## SHORT EXERCISE A
Rewrite the rows from the line with "Image resolution: width=1008" to the line with "coord(80,831)", replacing "icon" with "button" and keeping everything else the same. Leave the pictures out.

## TEXT PROVIDED
# # # # # # #
In further exemplary embodiments of the present disclosure, a plurality of endothermic materials are incorporated into the same energy storage device/battery, wherein the constituent endothermic materials initiate their respective endothermic reactions at different temperatures. For example, sodium bicarbonate may be combined with ATH, (Al(0H)3 , aluminum trihydrate) to provide a dual response endothermic material/system according to the present disclosure. In such exemplary implementation, the sodium bicarbonate can be expected to begin absorbing energy and evolving gas slightly above 50°C, whereas ATH would not begin absorbing energy and evolving gas until the system temperature reached approximately 180-200°C. Thus, it is specifically contemplated according to the present disclosure that the endothermic material may be a single material or mixture of endothermic materials.

It should be noted that some materials have more than one decomposition temperature. For example, hydromagnesite referred to above as having a decomposition temperature starting in the range 220-240°C decomposes in steps: first by release of water of crystallization at about 220°C; then at about 330°C by breakdown of hydroxide ions to release more water; then at about 350°C to release carbon dioxide. However, these steps in decomposition are fixed and do not permit control of at what temperatures heat is absorbed and at what temperatures gas is generated.
# # # # # # #
## SHORT EXERCISE B
Echo the text on endothermic materials in energy storage devices word for word.

## EXERCISE DATA
# # # # # # #
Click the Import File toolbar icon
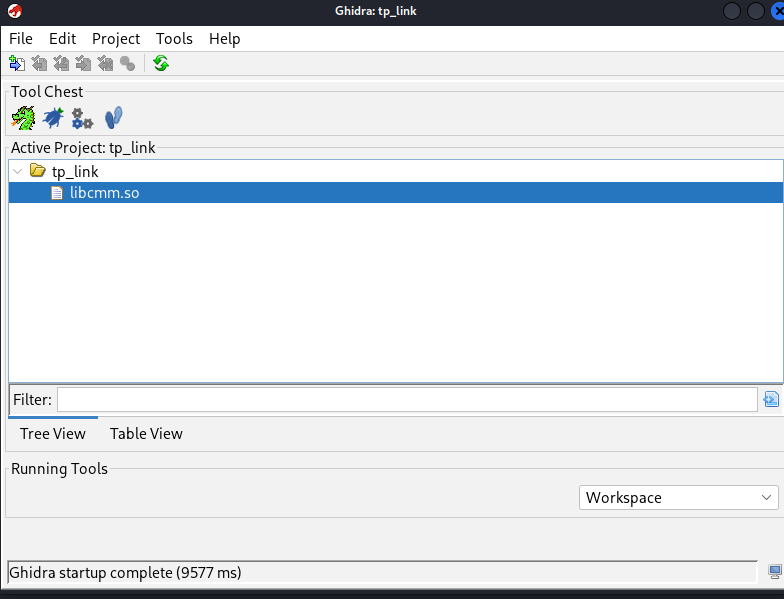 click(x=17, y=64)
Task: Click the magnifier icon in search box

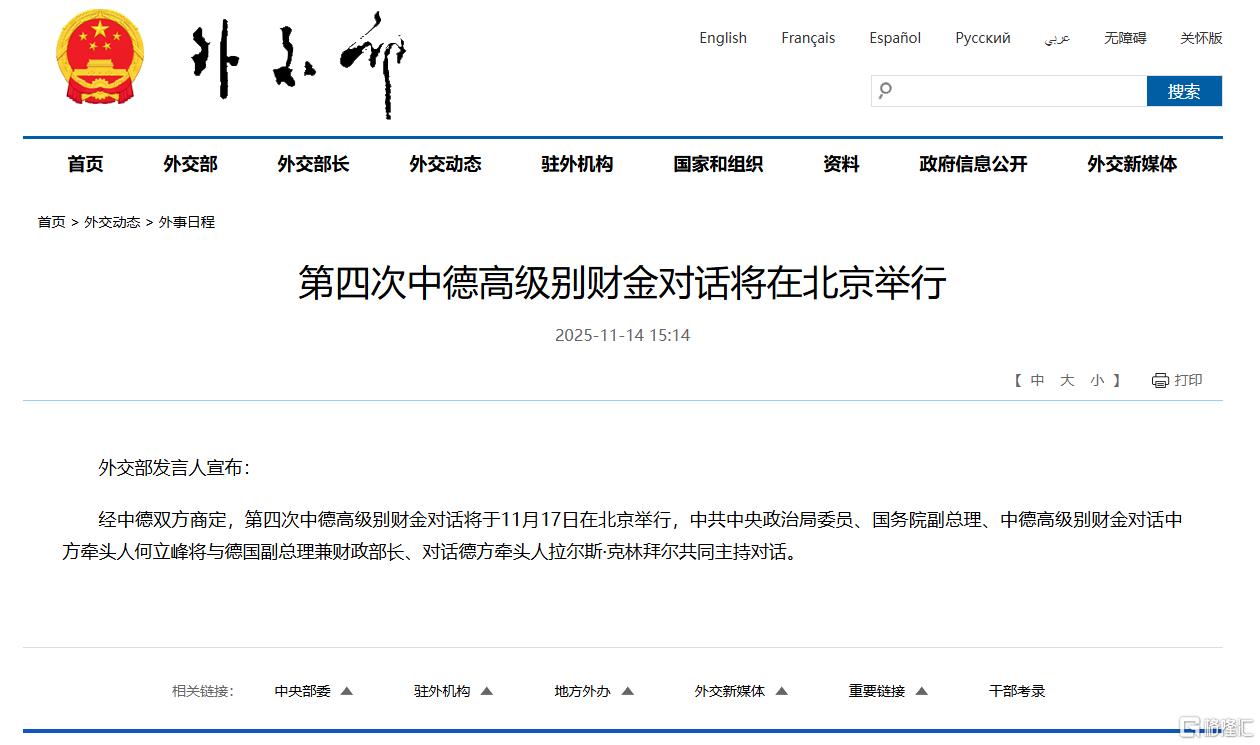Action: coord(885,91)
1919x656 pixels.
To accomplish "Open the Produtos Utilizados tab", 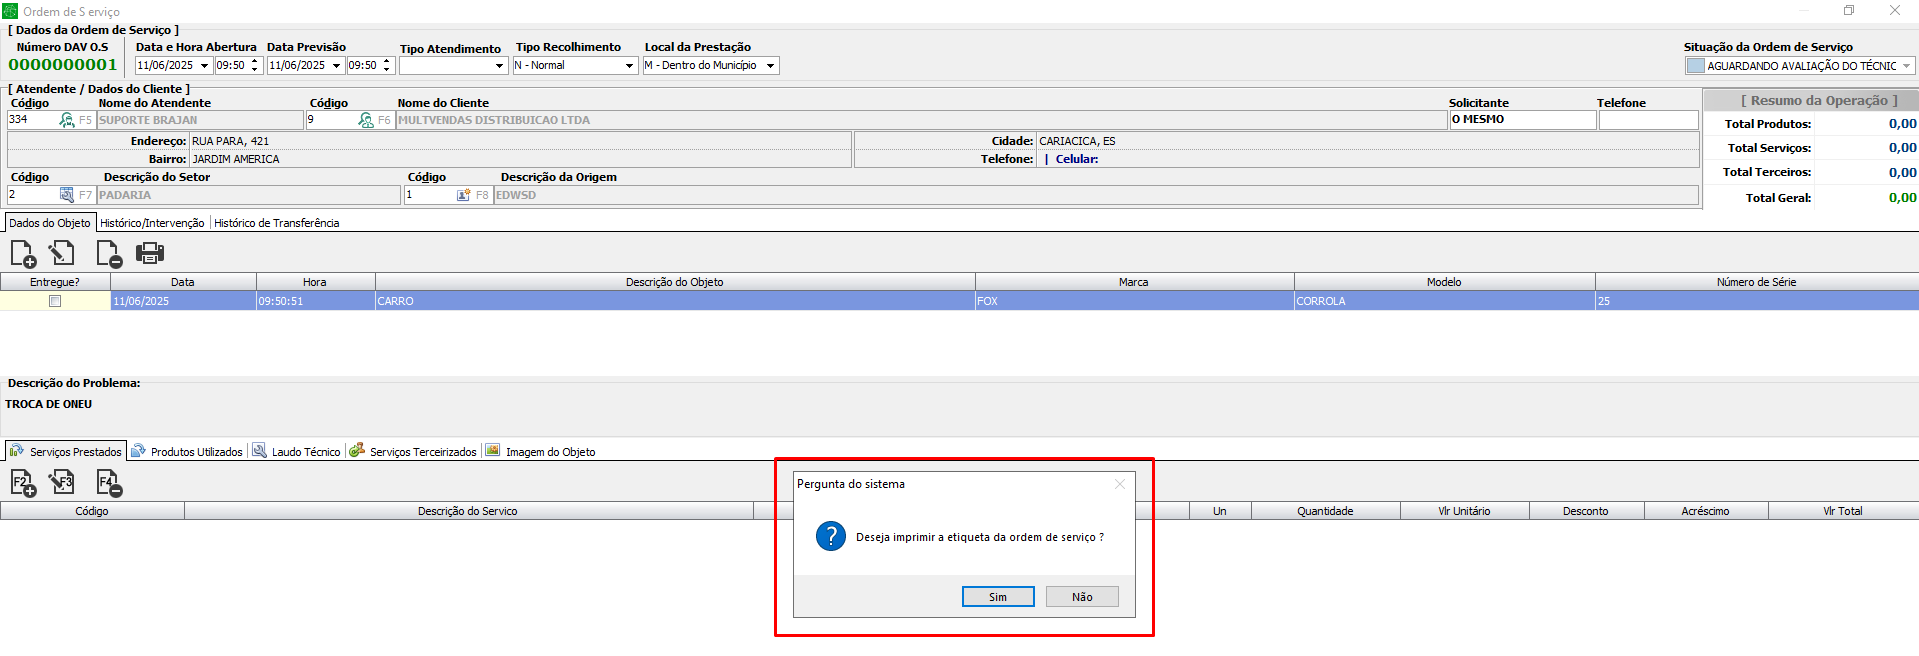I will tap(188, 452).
# # # # # # #
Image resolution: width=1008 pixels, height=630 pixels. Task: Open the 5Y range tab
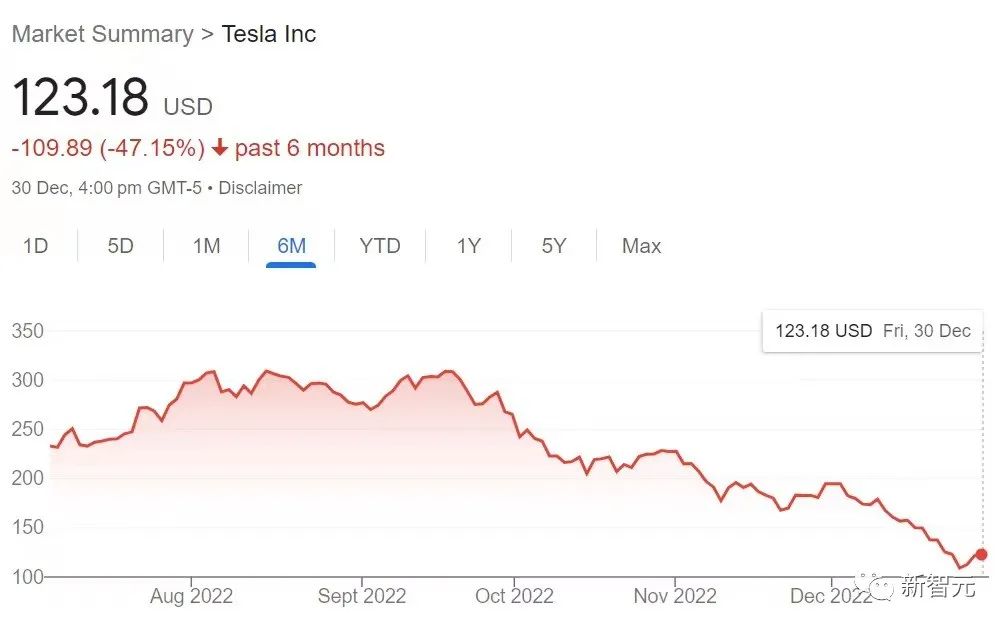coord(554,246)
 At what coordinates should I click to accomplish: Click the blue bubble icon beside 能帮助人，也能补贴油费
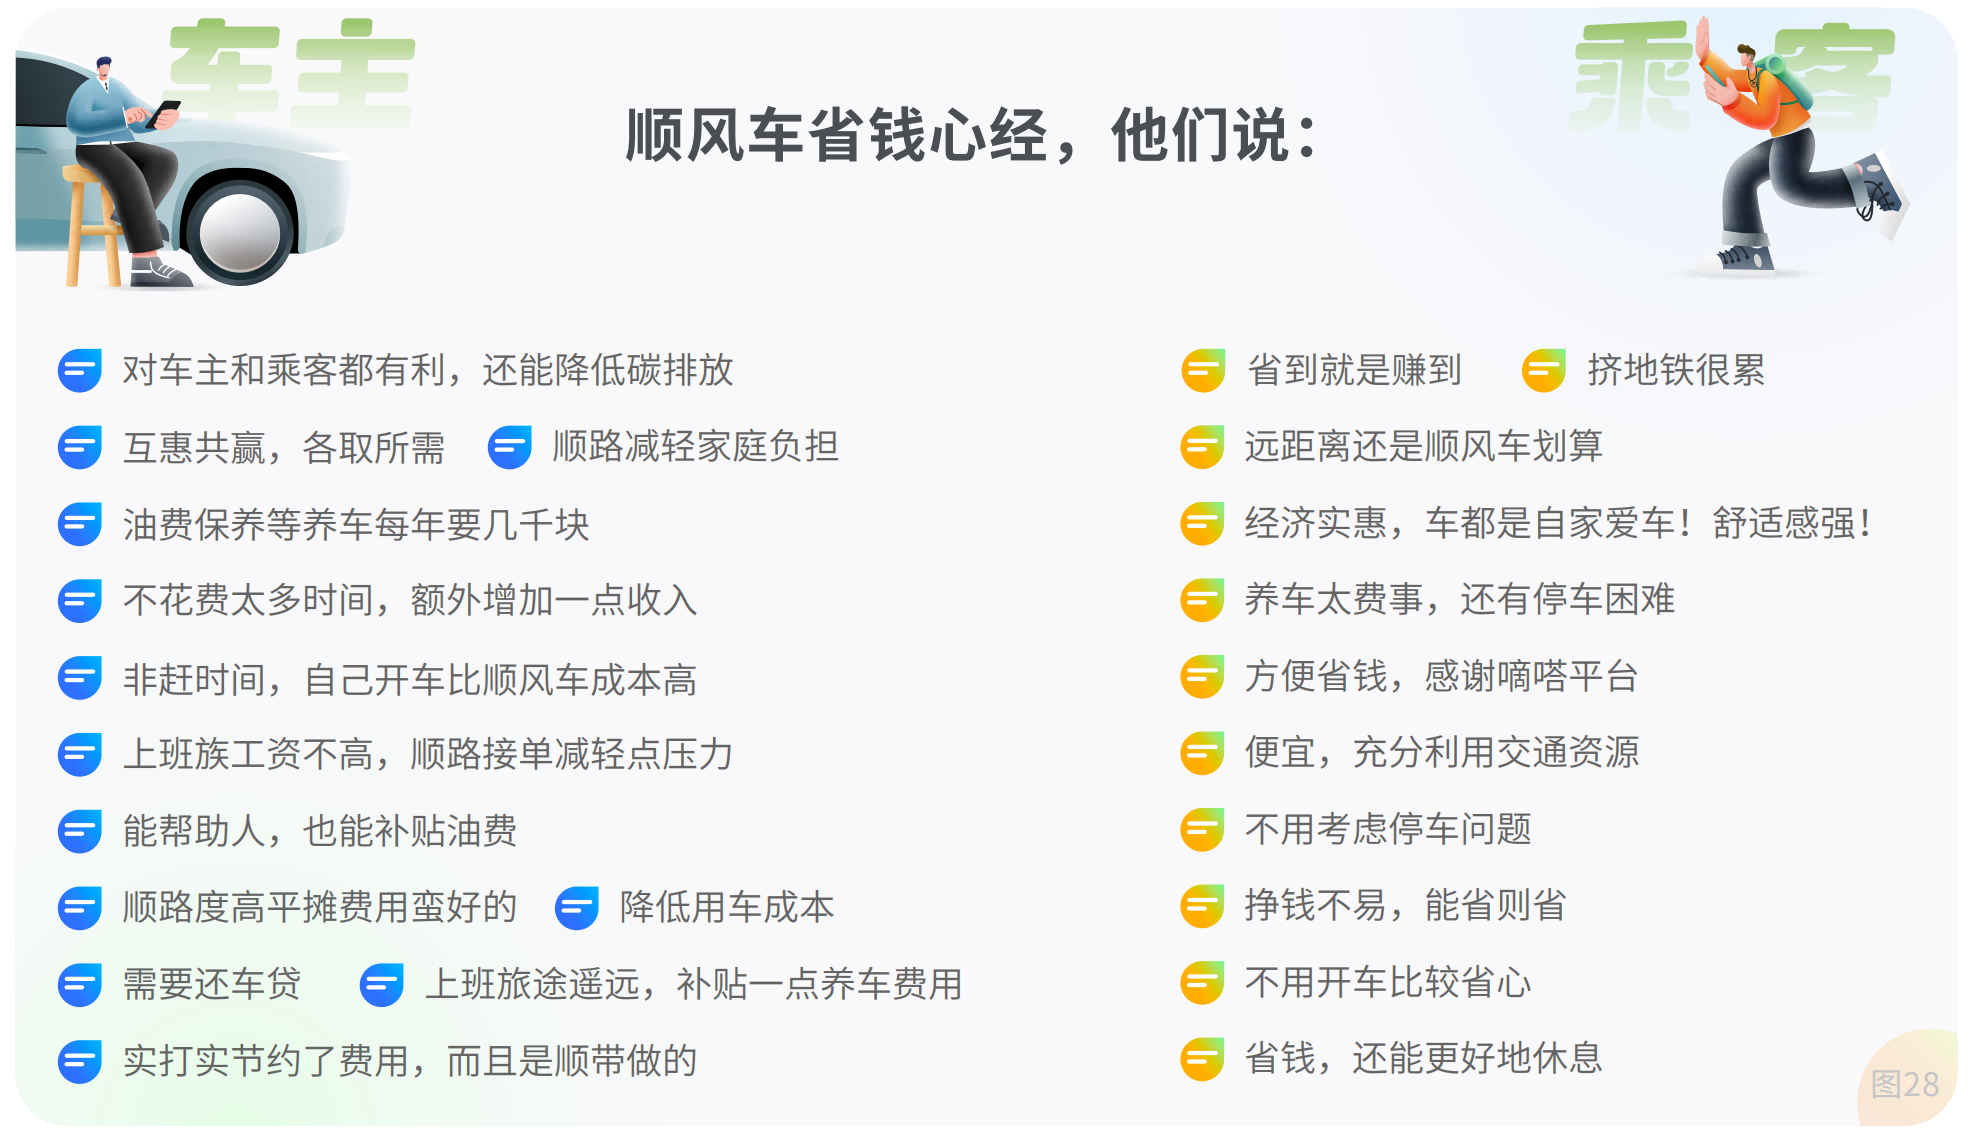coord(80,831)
# # # # # # #
## FULL SOLUTION A
Image resolution: width=1008 pixels, height=630 pixels. Task: Open the 5Y range tab
coord(554,246)
 At what coordinates should I click to accomplish: Click the blue bubble button beside 能帮助人，也能补贴油费
coord(80,831)

## FULL SOLUTION B
In further exemplary embodiments of the present disclosure, a plurality of endothermic materials are incorporated into the same energy storage device/battery, wherein the constituent endothermic materials initiate their respective endothermic reactions at different temperatures. For example, sodium bicarbonate may be combined with ATH, (Al(0H)3 , aluminum trihydrate) to provide a dual response endothermic material/system according to the present disclosure. In such exemplary implementation, the sodium bicarbonate can be expected to begin absorbing energy and evolving gas slightly above 50°C, whereas ATH would not begin absorbing energy and evolving gas until the system temperature reached approximately 180-200°C. Thus, it is specifically contemplated according to the present disclosure that the endothermic material may be a single material or mixture of endothermic materials.

It should be noted that some materials have more than one decomposition temperature. For example, hydromagnesite referred to above as having a decomposition temperature starting in the range 220-240°C decomposes in steps: first by release of water of crystallization at about 220°C; then at about 330°C by breakdown of hydroxide ions to release more water; then at about 350°C to release carbon dioxide. However, these steps in decomposition are fixed and do not permit control of at what temperatures heat is absorbed and at what temperatures gas is generated.